Transcriptome assembly and advanced data analysis
A custom Perl program was used to remove low-quality sequences from raw data sequences. The high quality reads were then assembled using Velvet (Velvet_1.1.07; kmer =57) and Oases to construct unique consensus sequences [33,34]. The trimmed Solexa transcriptome reads were mapped onto the unique consensus sequences using SOAP2 [35]. A custom Perl script was used to process the mapping results and generate the gene expression profile.

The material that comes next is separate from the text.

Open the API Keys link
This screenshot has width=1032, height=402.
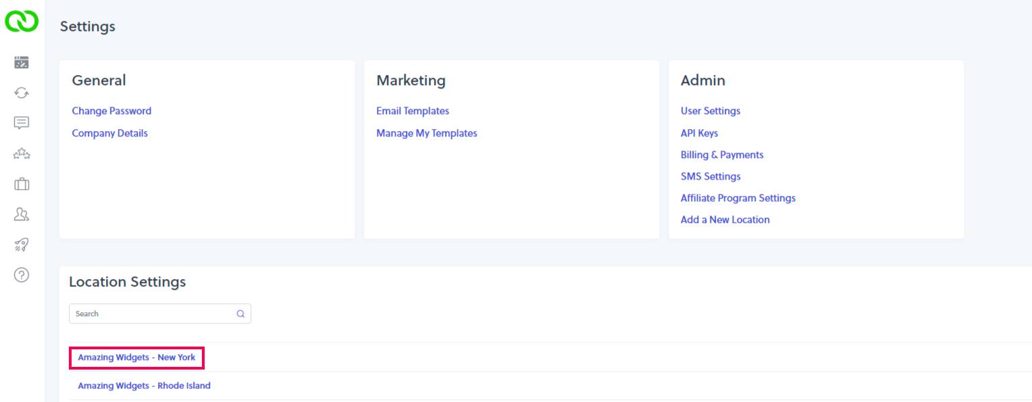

Nt and Nr: Unigenes were compared with the NCBI non-redundant nucleotide database (Nt, as of March 4th, 2012) and non-redundant protein database (Nr, as of March 4th, 2012) using BLASTn and BLASTx, respectively, with the same E-value cutoffs <1e-5 [36]. Swiss-Prot: Unigenes were identified by sequence similarity comparison against the Swiss-Prot database (Swiss-Prot downloaded from European Bioinformatics Institute as of March 4th, 2012) with BLAST at E values <1e-10 [37]. COG: Unigenes were assigned a functional annotation by sequence similarity comparison against the COG protein database using BLAST at E values <1e-10 [38,39]. A custom Perl script was used to assign a functional class to each unigene. KEGG: Unigenes were first compared with the Kyoto Encyclopedia of Genes and Genomes database (KEGG, release 58) using BLASTX at E values <1e-10 [40]. A Perl script was used to retrieve KEGG Orthology (KO) information from the BLAST result and then establish pathway associations between unigenes and the database. Interpro and gene ontology: InterPro domains were annotated using InterProScan Release 27.0, and functional assignments were mapped onto the GO structure [41]. WEGO was used to perform GO classifications and construct the GO tree [42].